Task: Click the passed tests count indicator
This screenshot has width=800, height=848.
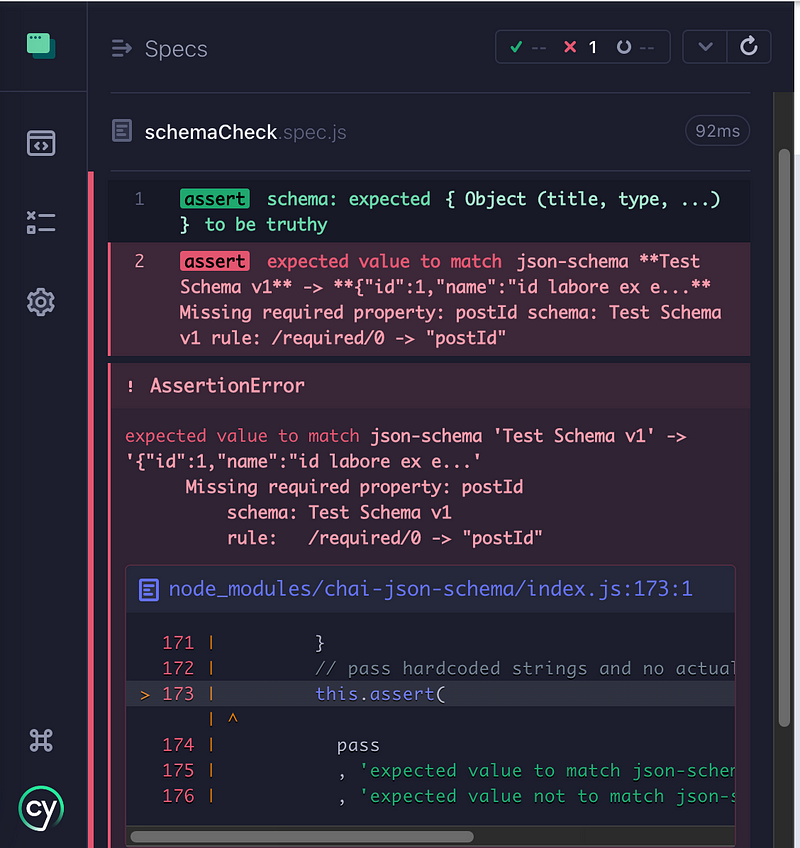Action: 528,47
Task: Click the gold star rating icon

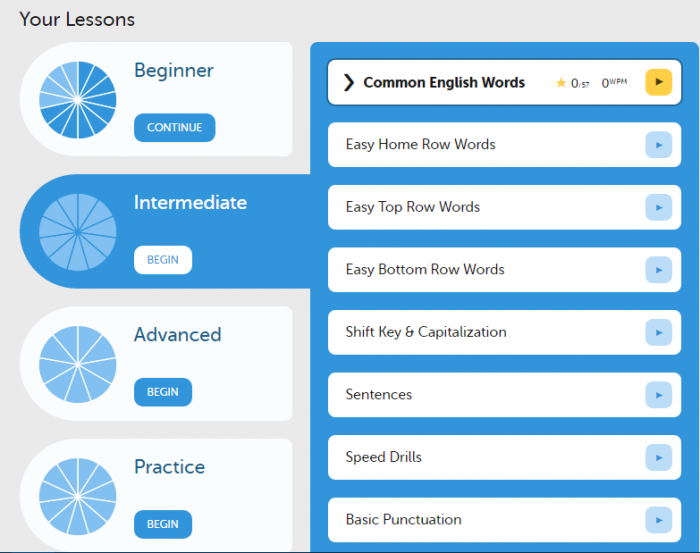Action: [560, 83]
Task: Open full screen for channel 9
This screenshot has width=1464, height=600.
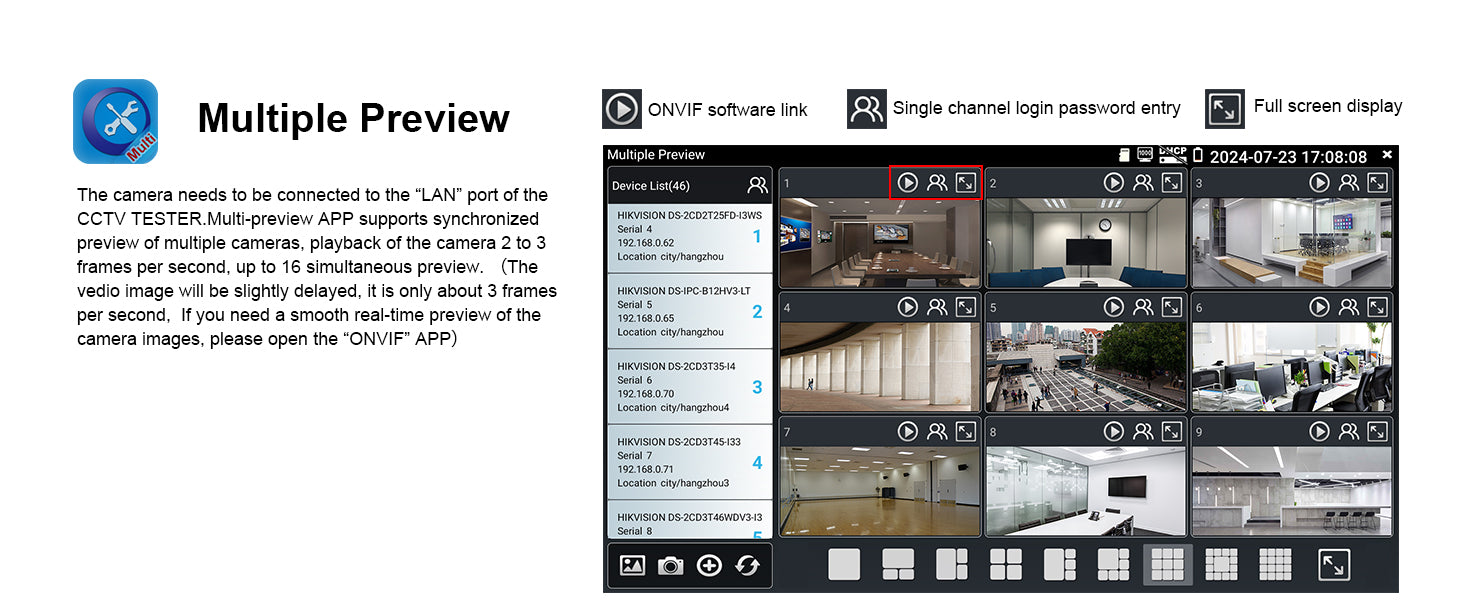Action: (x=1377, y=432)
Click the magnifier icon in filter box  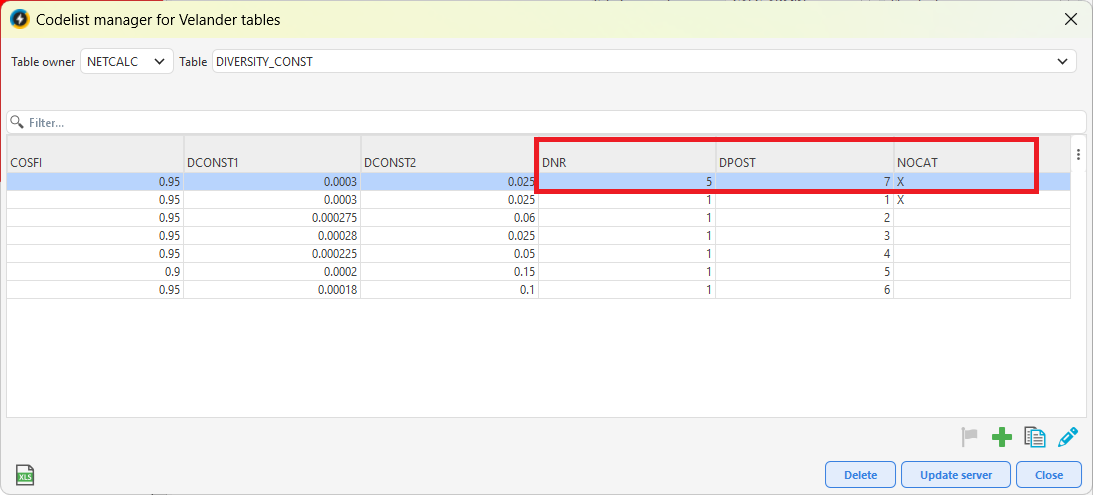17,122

• • • • •

> PROBLEM
Without the pictures, write out the lines from the beginning of the entries through the line with "Task: Open full screen for channel 9".

> SOLUTION
Task: Click the passed tests count indicator
This screenshot has width=800, height=848.
Action: 528,47
Task: Click the gold star rating icon

Action: [560, 83]
Task: Open full screen for channel 9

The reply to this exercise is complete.